■ WORK INSTRUCTION: Find every line of the data below that has "computer" in it. Reply with the number only.

■ EXERCISE DATA:
# # #

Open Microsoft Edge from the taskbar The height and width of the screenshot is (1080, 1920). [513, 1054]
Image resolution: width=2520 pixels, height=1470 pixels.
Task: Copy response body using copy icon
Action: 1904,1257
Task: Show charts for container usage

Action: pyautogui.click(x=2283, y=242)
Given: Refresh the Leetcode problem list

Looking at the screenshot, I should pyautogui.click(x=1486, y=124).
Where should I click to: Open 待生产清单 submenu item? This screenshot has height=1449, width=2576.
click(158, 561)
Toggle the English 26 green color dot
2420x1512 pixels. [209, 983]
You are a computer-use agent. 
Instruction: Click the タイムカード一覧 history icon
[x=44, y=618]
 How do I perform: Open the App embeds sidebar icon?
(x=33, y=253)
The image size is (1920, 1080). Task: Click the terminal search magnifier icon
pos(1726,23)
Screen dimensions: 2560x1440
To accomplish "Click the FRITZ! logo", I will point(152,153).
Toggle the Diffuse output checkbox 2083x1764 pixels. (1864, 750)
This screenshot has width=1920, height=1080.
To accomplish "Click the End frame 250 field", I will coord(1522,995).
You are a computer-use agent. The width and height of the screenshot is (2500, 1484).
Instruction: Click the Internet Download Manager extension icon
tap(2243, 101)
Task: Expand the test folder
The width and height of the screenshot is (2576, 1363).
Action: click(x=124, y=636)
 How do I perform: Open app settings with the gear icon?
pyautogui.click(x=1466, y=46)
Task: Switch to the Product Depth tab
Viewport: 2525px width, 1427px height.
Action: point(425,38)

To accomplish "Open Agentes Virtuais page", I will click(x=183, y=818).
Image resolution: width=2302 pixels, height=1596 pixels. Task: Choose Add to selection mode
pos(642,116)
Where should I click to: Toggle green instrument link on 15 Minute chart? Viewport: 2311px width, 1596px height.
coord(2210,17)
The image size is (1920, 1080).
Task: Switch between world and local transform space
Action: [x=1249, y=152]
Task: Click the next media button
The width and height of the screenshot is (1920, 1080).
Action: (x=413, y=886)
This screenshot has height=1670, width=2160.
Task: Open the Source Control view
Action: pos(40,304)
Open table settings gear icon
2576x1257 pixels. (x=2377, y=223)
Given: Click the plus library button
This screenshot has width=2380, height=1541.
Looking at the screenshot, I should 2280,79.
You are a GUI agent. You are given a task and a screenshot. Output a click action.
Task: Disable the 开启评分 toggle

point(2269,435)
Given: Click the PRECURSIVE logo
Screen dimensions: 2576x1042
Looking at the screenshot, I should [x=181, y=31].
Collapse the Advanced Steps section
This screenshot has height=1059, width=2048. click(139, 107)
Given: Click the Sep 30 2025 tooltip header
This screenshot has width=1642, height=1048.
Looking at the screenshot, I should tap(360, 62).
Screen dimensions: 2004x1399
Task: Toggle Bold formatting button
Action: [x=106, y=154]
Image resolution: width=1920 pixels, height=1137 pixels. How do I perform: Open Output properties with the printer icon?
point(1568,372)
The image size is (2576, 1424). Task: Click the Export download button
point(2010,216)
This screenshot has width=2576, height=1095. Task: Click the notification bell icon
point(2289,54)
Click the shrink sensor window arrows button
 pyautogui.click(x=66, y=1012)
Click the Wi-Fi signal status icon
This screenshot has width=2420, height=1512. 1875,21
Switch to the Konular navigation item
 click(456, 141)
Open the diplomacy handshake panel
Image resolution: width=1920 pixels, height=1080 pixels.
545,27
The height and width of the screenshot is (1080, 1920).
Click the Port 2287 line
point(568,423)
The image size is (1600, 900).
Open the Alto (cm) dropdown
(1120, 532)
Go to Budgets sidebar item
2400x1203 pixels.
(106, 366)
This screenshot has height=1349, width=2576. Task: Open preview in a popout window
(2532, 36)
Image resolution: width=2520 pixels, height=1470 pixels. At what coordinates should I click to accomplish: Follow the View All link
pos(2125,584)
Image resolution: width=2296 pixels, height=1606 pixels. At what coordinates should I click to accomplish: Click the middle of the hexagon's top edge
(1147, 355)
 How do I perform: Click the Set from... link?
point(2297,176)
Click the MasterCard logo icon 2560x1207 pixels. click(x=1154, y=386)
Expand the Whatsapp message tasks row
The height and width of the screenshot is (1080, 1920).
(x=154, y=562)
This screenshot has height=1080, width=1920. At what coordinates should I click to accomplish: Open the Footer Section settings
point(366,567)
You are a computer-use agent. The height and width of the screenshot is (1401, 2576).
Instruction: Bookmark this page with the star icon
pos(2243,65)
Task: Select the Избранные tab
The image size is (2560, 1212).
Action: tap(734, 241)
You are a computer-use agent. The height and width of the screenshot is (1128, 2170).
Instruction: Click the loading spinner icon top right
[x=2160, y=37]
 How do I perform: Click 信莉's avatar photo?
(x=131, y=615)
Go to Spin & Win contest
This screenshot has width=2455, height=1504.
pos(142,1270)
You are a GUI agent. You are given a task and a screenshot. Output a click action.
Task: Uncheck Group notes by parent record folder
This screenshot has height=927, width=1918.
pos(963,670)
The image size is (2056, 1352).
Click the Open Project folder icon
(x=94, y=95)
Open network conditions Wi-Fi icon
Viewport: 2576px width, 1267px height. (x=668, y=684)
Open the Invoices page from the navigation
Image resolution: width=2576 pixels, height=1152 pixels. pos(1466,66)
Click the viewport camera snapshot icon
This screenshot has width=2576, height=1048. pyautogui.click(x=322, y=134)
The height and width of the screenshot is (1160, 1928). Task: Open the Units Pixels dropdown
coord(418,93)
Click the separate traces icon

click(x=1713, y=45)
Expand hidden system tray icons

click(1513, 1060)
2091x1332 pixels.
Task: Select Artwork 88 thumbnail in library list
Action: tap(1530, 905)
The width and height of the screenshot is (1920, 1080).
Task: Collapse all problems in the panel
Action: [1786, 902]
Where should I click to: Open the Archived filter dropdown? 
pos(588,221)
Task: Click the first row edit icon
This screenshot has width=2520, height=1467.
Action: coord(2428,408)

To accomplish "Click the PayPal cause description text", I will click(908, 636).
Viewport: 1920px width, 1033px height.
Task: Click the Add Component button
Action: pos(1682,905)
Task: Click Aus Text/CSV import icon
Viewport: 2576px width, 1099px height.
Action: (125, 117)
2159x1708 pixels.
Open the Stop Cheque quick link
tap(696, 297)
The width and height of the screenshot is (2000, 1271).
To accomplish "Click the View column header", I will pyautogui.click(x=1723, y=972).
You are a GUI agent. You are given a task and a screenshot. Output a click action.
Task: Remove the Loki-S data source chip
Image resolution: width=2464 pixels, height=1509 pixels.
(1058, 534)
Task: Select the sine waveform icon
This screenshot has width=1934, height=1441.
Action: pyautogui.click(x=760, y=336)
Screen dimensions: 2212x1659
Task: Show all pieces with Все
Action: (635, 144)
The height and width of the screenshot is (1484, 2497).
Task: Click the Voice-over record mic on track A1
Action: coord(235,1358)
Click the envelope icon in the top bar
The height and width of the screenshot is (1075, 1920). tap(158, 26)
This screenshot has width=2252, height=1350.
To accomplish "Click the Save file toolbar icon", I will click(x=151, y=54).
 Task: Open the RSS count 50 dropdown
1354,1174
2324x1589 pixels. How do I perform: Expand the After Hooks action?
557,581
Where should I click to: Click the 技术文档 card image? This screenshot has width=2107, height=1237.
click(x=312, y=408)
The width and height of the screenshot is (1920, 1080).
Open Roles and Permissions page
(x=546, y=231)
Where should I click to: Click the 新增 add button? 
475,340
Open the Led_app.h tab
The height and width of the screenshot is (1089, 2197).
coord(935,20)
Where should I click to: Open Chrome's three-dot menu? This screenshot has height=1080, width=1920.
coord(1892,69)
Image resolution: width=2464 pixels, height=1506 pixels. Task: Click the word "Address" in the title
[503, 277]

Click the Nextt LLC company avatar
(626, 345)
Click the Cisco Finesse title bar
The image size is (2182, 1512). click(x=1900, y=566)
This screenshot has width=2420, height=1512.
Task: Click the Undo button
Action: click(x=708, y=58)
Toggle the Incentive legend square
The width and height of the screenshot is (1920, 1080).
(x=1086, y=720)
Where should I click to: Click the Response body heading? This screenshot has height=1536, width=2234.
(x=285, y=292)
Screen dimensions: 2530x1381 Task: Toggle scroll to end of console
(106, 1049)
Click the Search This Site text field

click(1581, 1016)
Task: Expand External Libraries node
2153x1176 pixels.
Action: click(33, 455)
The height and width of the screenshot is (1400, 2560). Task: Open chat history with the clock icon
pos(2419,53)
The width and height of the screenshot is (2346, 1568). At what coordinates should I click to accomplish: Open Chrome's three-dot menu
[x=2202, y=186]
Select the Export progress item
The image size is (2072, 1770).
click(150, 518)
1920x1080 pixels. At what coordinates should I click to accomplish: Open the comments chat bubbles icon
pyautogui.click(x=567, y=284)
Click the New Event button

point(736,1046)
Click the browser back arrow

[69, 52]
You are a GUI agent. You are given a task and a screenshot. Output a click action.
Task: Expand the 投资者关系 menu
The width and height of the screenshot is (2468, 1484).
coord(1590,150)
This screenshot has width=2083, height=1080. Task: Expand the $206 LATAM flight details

# # #

■ COMPLETED EXERCISE: 4